*EXERCISE BRIEF*
In the lines below, look for "field". Copy each line where it appears.

Pixel coordinate grounding data:
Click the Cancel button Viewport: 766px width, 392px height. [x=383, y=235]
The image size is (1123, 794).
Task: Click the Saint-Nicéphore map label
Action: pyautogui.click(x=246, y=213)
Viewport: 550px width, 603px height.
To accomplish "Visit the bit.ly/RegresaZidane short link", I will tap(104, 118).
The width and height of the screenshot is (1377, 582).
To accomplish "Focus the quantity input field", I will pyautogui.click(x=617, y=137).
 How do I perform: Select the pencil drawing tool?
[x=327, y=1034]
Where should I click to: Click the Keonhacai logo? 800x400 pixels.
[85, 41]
==
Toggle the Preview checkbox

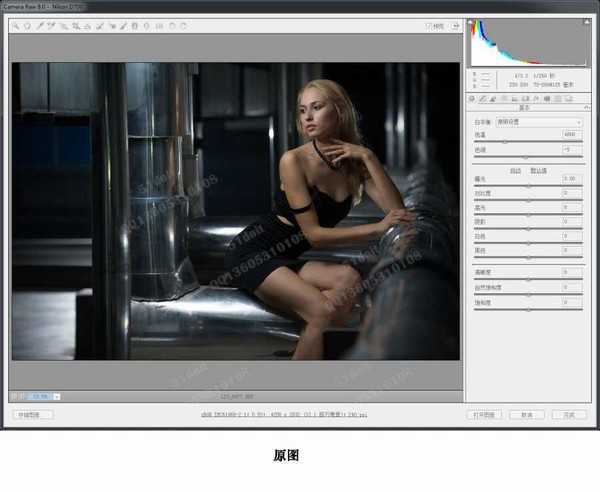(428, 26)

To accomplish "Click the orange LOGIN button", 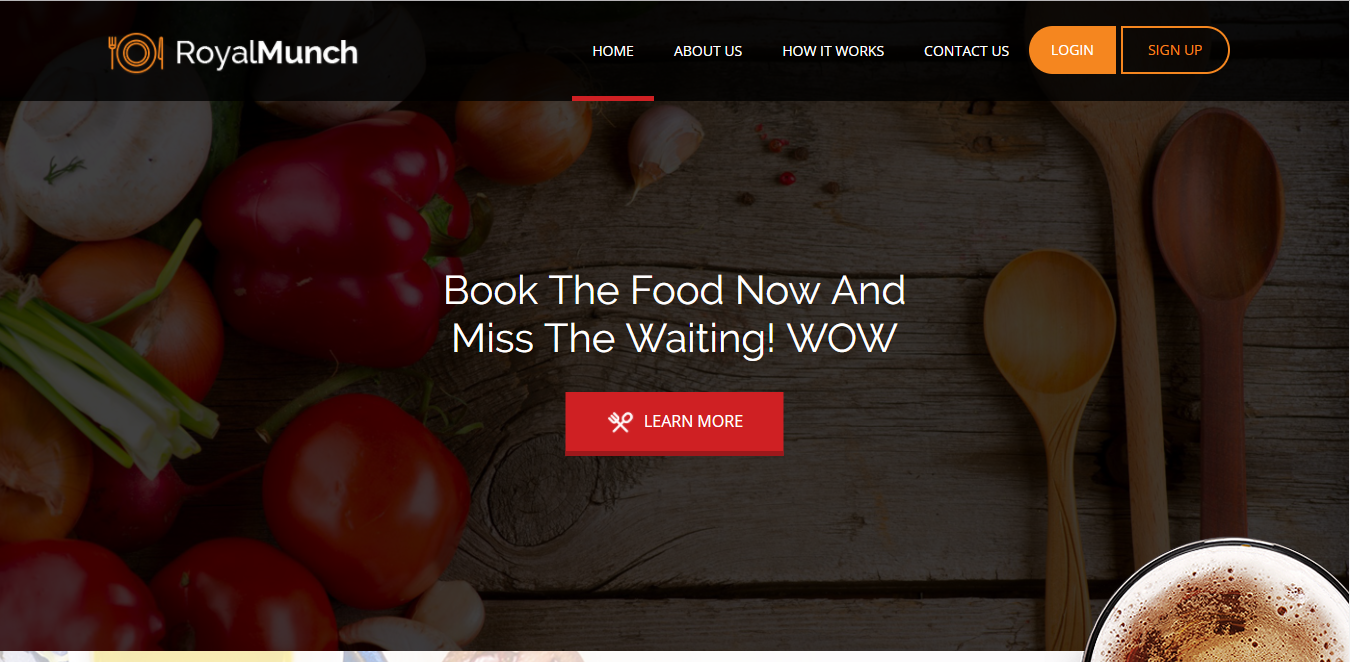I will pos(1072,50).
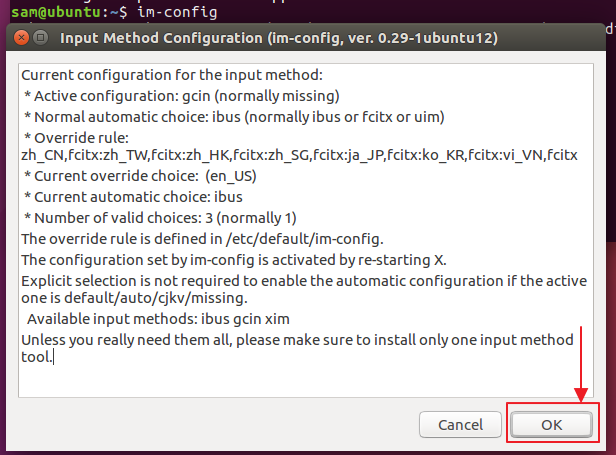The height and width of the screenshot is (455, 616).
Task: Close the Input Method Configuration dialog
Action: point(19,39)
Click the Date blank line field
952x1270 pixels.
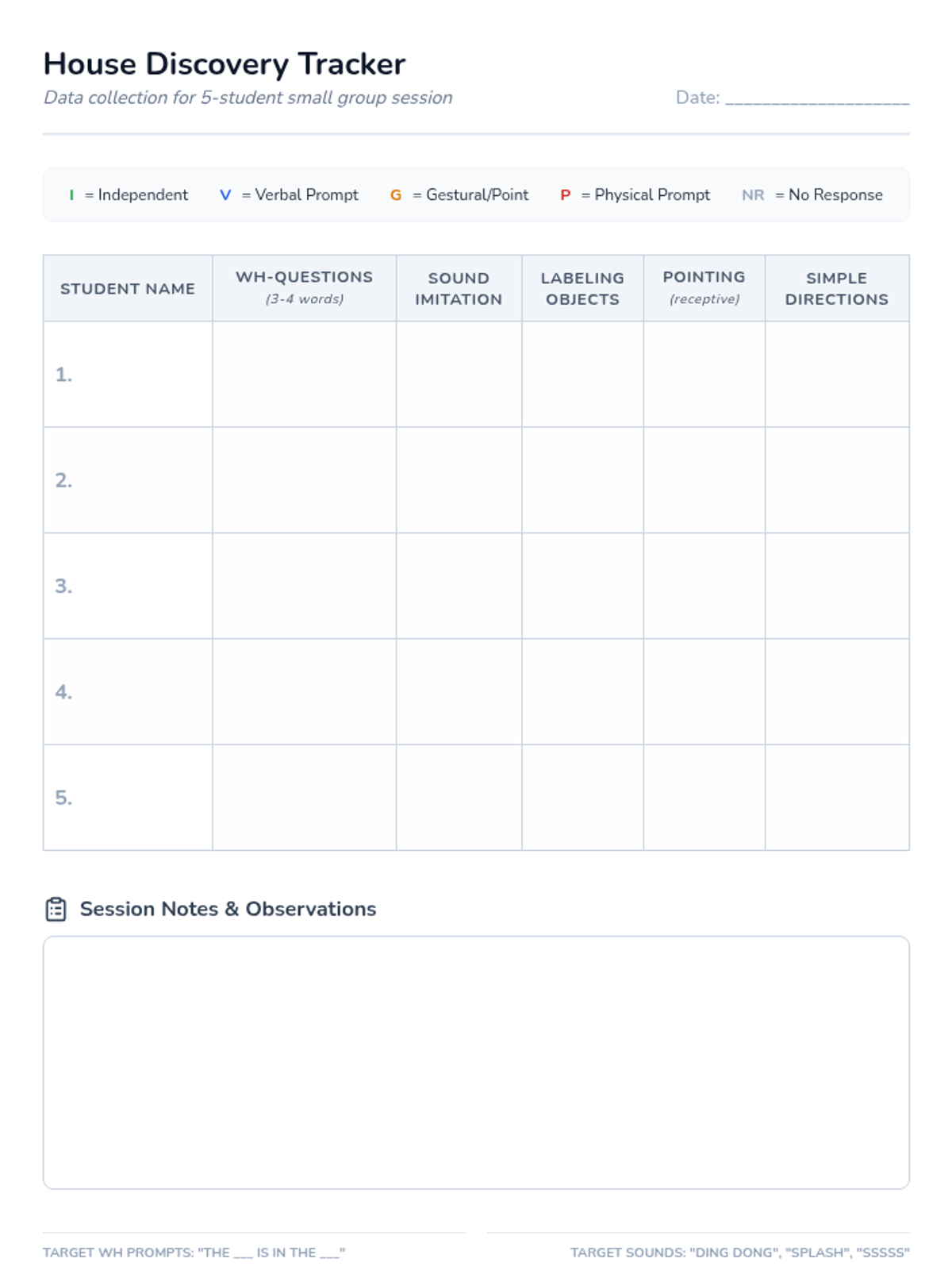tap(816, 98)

*ANSWER BOX*
To accomplish "Focus the quantity input field", I will pyautogui.click(x=617, y=137).
Click the Date blank line field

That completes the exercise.